The nonsensical nature of advertising
By Eric Wilkins, Staff Writer
“Chairs. Chairs are made so that people can sit down and take a break. Anyone can sit on a chair, and if the chair is large enough, they can sit down together. And tell jokes, or make up stories, or just listen. Chairs are for people, and that is why chairs are like Facebook.” Believe it or not, this isn’t an excerpt from the ramblings of some random drunk. It’s not even a quote from a poorly-written high school essay, attempting to be deep and unique. Absurd as it is, this was taken from Facebook’s first ever commercial.
My reaction to watching the video—once the raucous laughter had subsided—quickly turned to incredulousness. Somebody actually spent time writing out this ad. Somebody got paid to write it. And then, most amusing and befuddling of all, a major company decided to release this ad to the public, apparently quite proud, or at least confident in it.
Setting a series of clips to music and having a woman talk in a thoughtful fashion doesn’t hide the fact that the words being spoken aren’t saying anything. “Chairs are like Facebook;” really? There aren’t any parallels being drawn here. It’s more like taking a point and then extending two lines from it in completely opposite directions.
But my real worry here isn’t so much that such subpar drivel can masquerade as exceptional work; it’s that people might actually see it as good. Someone out there thought that comical excuse for a script was worthy of pouring untold amounts of money into. And seeing as someone was willing to put their job on the line for it, they’d better have been pretty sure that a good portion of the public would find it acceptable. With that in mind, there’s a very good chance that a part of the population actually watched that video and truly enjoyed it. In our world of constant increasing ridiculousness, we might cease to criticize this kind of thing.
Recently, a new German alcoholic beverage company called G-Spirits launched their brand on a rather…interesting premise. Directly from their website (NSFW, by the way), “To create the perfect taste we let every single drop of our spirits run over the breasts of a special woman, one whose characteristics we saw reflected in the liquor.” Apparently the products sell well with math clubs. But I digress. Unlike the Facebook ad, which is simply hysterically moronic, this ad fails in its sanitary considerations, if it is true. I don’t care how well someone bathes themselves, the human body isn’t the cleanest platform over which to pour any sort of liquid that is going to be consumed. The site states that they have a “hygienic filling process,” “medical personnel is present to verify everything is in order,” and that they “ensure not to break any of the food or consumer protection laws,” but I just don’t see how. In any case, people are eating (and drinking) this advertising right up.

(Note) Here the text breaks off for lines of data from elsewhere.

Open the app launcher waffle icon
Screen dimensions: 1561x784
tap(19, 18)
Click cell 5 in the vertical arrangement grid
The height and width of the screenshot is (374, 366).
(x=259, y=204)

But maybe I’ve got it all wrong. Maybe Facebook released that ad with the belief that people would find it funny. Maybe no one actually watched it with all the feeling of an artsy film. Perhaps that German company is just an elaborate joke. Or maybe it truly exists, and they really do ensure that each drop of alcohol undergoes a titillating experience before being bottled in a completely sanitary fashion. In the end though, it’s all just as Dairy Queen says, “Ridiculous.”